Reinvestimento do resgate do Tesouro IPCA+ 2026: estratégias do BTG Pactual para preservar ganhos e diversificar

Investidores que receberam nesta segunda-feira, 17 de agosto de 2026, os recursos do vencimento do Tesouro IPCA+ 2026 já precisam decidir como alocar novamente o capital; o BTG Pactual aponta três caminhos que combinam liquidez, proteção contra a inflação e diversificação em crédito privado.

Contexto: encerramento do título público e necessidade de realocação

O Tesouro IPCA+ 2026 foi liquidado no sábado, 15 de agosto, com crédito dos valores em 17 de agosto, conforme o cronograma oficial do Tesouro Nacional. O título, atrelado ao Índice Nacional de Preços ao Consumidor Amplo (IPCA), proporcionou ganho real aos aplicadores durante o período de investimento, especialmente em um cenário de taxa Selic de 14 % a.a. e inflação elevada. Com o resgate efetuado, forma-se um fluxo expressivo de recursos que precisa ser redistribuído para evitar perda de rendimento pela simples permanência em conta-corrente.

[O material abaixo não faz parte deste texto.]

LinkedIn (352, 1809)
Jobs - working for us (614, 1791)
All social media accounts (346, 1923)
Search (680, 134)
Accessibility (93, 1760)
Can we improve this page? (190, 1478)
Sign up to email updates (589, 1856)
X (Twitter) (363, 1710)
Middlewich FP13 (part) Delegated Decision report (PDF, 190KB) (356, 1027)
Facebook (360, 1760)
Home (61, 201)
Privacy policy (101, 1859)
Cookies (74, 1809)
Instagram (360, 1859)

De acordo com Álvaro Frasson, macroestrategista do BTG Pactual, a fase de reinvestimento exige definição prévia de objetivos. O profissional adverte que “substituir um vencimento por outro papel idêntico, apenas de prazo maior, não necessariamente otimiza a carteira”. A recomendação parte da premissa de que os investidores devem ajustar horizontes, tolerância a risco e necessidade de liquidez diante do novo ciclo econômico.

Estratégia 1: postura conservadora em títulos públicos de curto prazo

Para quem utilizava o Tesouro IPCA+ 2026 como mecanismo de preservação do poder de compra, Frasson sugere continuar priorizando títulos soberanos, mas com vencimentos mais próximos de 2030. A escolha recai sobre dois papéis:

  • Tesouro Selic, indicado para a parcela de liquidez imediata, por apresentar baixa volatilidade e marcação a mercado limitada.
  • Tesouro IPCA+ 2030 ou Tesouro IPCA+ 2035 (com ou sem cupons), capazes de manter a correção pela inflação sem alongar excessivamente a duration.

Nessa combinação, o investidor sustenta três pilares: liquidez, proteção contra a inflação e mitigação de oscilações. Além disso, o Tesouro Direto dispõe de lotes mínimos acessíveis, permitindo fracionamento do valor recebido e construção gradual de posição.

Estratégia 2: diversificação via crédito privado de alta qualidade

Com a remuneração dos certificados de depósito interbancário (CDI) em patamares elevados, emissões corporativas indexadas ao IPCA ou ao CDI oferecem prêmios adicionais. O BTG Pactual destaca oportunidades em papéis isentos de Imposto de Renda, como debêntures incentivadas, CRIs e CRAs classificados com rating AAA. Exemplos em distribuição incluem:

  • CRA SLC Agrícola – código CRA025007PT
  • Debênture incentivada Equatorial Goiás – série CGOAS2

O benefício tributário amplia o retorno líquido em comparação a títulos públicos, porém o risco de crédito passa a depender da solvência da companhia emissora. Para mitigar eventuais inadimplências, Frasson reforça a necessidade de diversificação entre setores e limites de exposição por emissor.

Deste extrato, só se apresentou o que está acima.